奈良に住んでいて大仏を知らぬ者はいない。 だが その製作工程において数多くの奴婢や人足のいたことまでは思わない。聖武天皇発願のこの盧舎那仏には国家鎮護というわりにはあまりにも多くの尊い犠牲があって完成したものなのだ。
長門の奈良登り(現在の山口県美東町長登銅山)で掘られ、精錬された銅が、大変良質だということで、これが奈良の大仏造営に使われることになる。精錬の技術を買われた奈良登りの人足たち・・主人公である国人というひたむきに生きる最下層の青年の視点から見た国を挙げての一大事業が読み応えのある物語になった。
歯を食いしばり一日を過ごす。星を数える間もなく眠りにつく。都に献上する銅をつくるため、若き国人は懸命に働いた。 優しき相棒、黒虫。情熱的な僧、景信。忘れられぬ出会いがあった。そしてあの日、青年は奈良を旅立った。 大いなる理不尽のなかでも、素直と勤勉で無事に大仏開眼を迎える。 「そなたらが大仏を鋳込んだのだとすれば、そなたたちが仏なのだ。」という悲田院の僧の言葉を胸に刻んで、なつかしい奈良登りへ帰っていく。

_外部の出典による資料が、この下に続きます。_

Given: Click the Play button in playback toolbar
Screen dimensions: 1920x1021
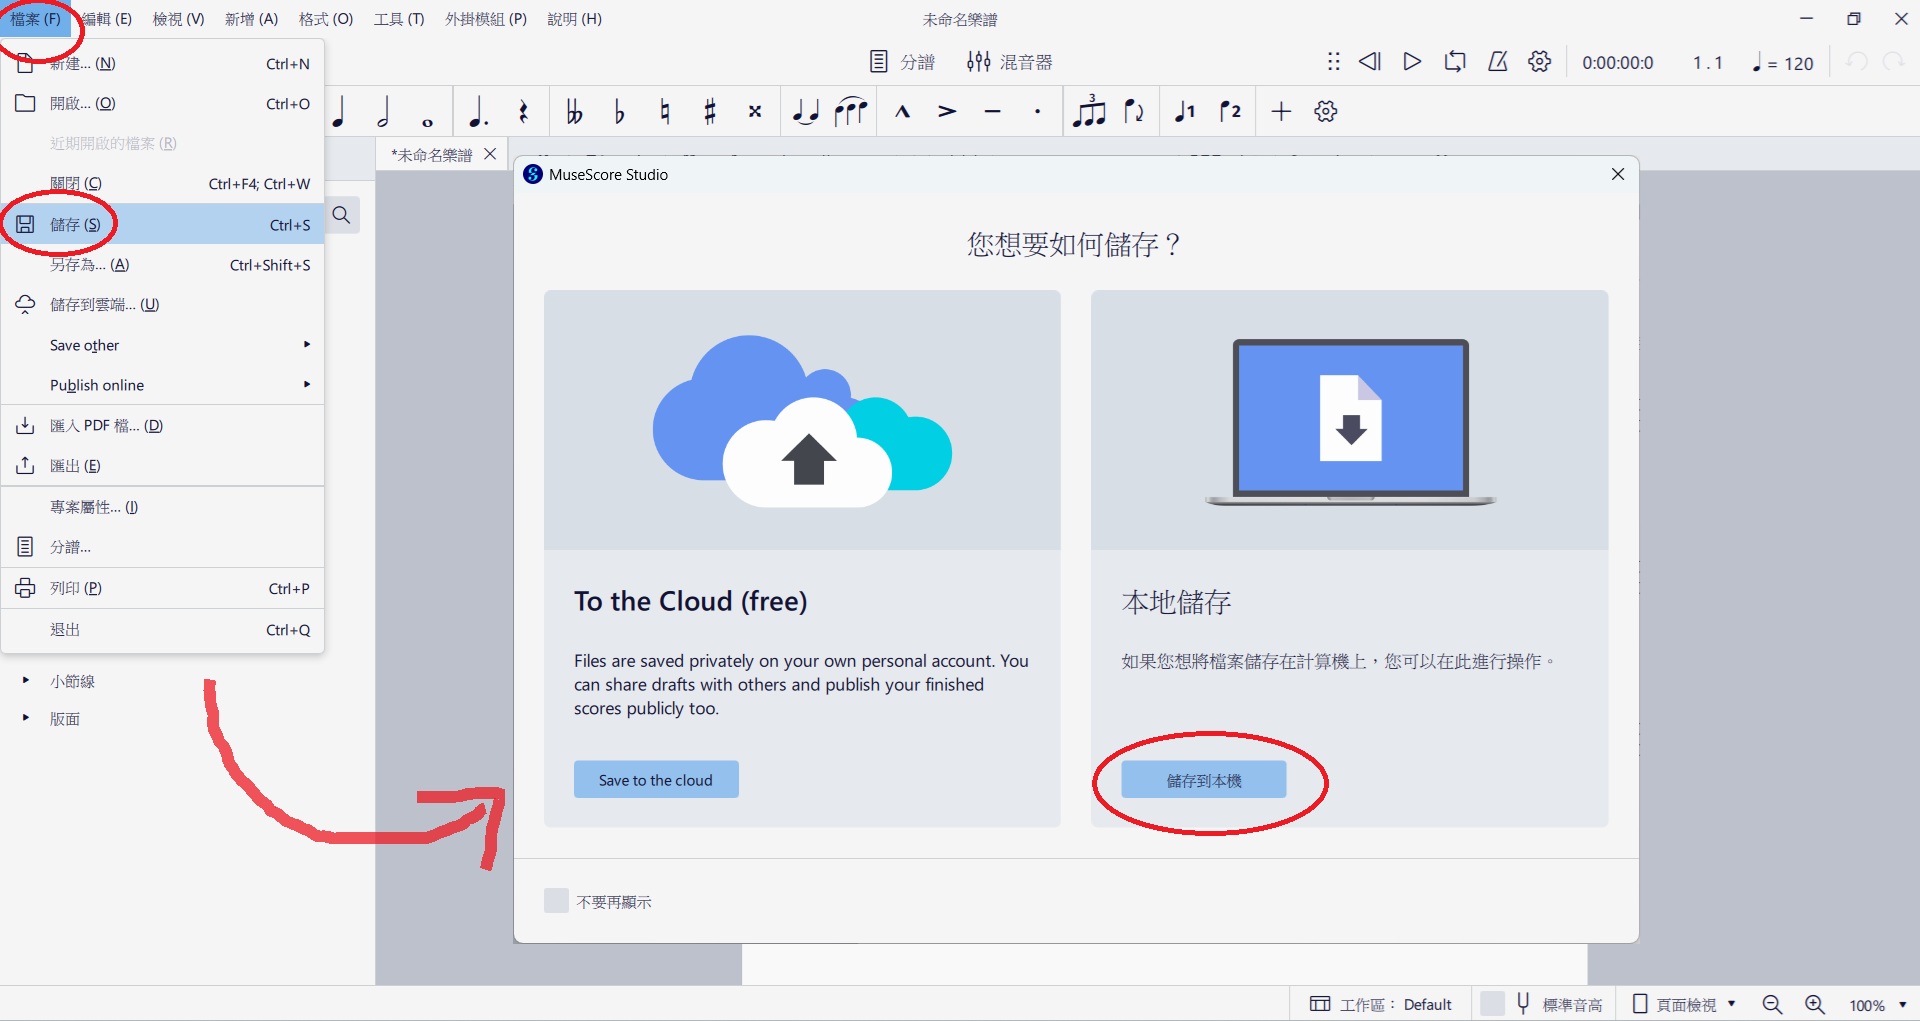Looking at the screenshot, I should coord(1412,62).
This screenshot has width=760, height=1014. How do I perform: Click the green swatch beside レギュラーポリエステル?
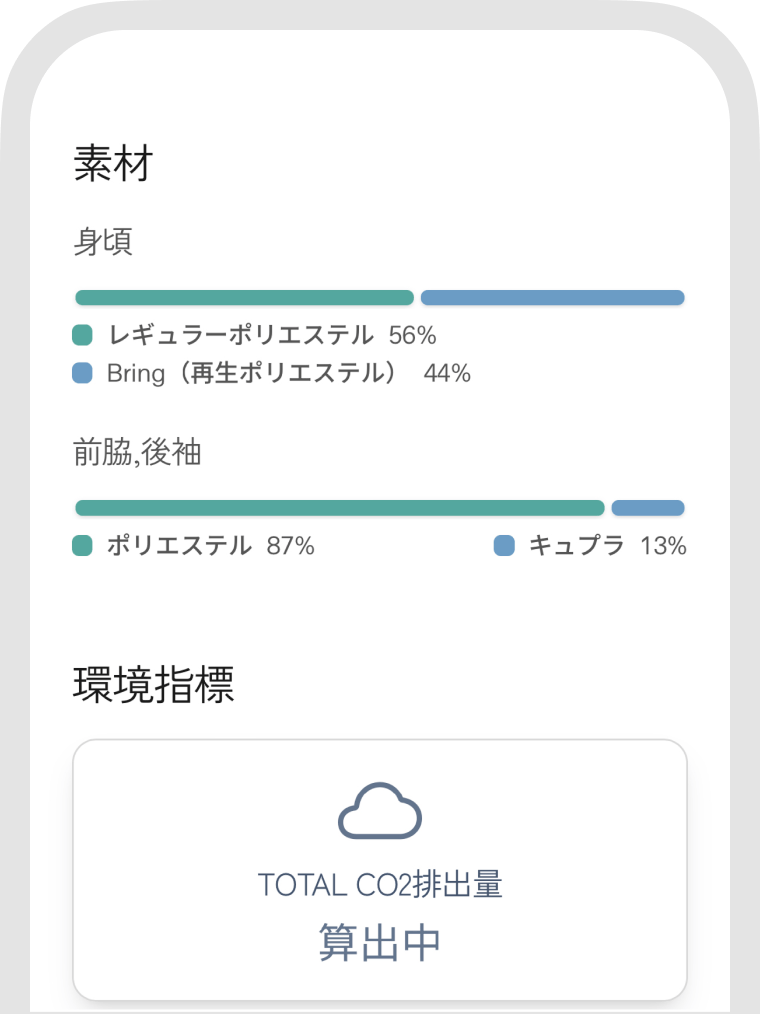click(x=82, y=335)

死者は、生者に力を与える。生者が死者を思い出す限りにおいては。
人の病いの最良の薬は人なのよ。
自分の仏を持て。 お前がお前の燈火。その明かりで足元を照らせ。
いい本を読んだ・・と せつに思う。
2008年12月09日(火) |
華の碑文 世阿弥元清 杉本 苑子 |
碑文とは ふつう石碑に刻み付ける言葉だろうけれど、『華の碑文』とは・・華に刻み付ける・・私の解釈ではそれぞれの心にある華、すなわち魂に刻みつけるということか・・?
新しい猿楽の創始者である観阿弥とその天才的継承者である世阿弥の芸が音阿弥へと続き、『能』となって今に伝わる。 世阿弥の思いは自分達だけに留まらずに、五百年後も千年後もずっと幽玄な芸として『かんぜの能』が継承されることを願った。
「無用のことをせぬと知る心」 「せぬ心のおもしろさ」 を論じ、芸位の究極を『蘭位』━蘭けたる位に置いて、無心の感、無位の位風にあこがれ、そのための『定心』の確率に腐心してきた。 「せぬ」とは、何もしないのではなくて、逆に、はりつめた精神活動の燃焼を指す。日々夜々、行住坐臥、寸刻の油断もなく修行し、美の本質へ向って肉迫しぬく心・・・・・。その『定心』の展開が、行きつき、ひらきつくしたところに、しんじつ、人を打つおもしろさは生れる。人は移り、時代は変っても滅びることの無い美は、はじめてここにこそ花ひらくのだ。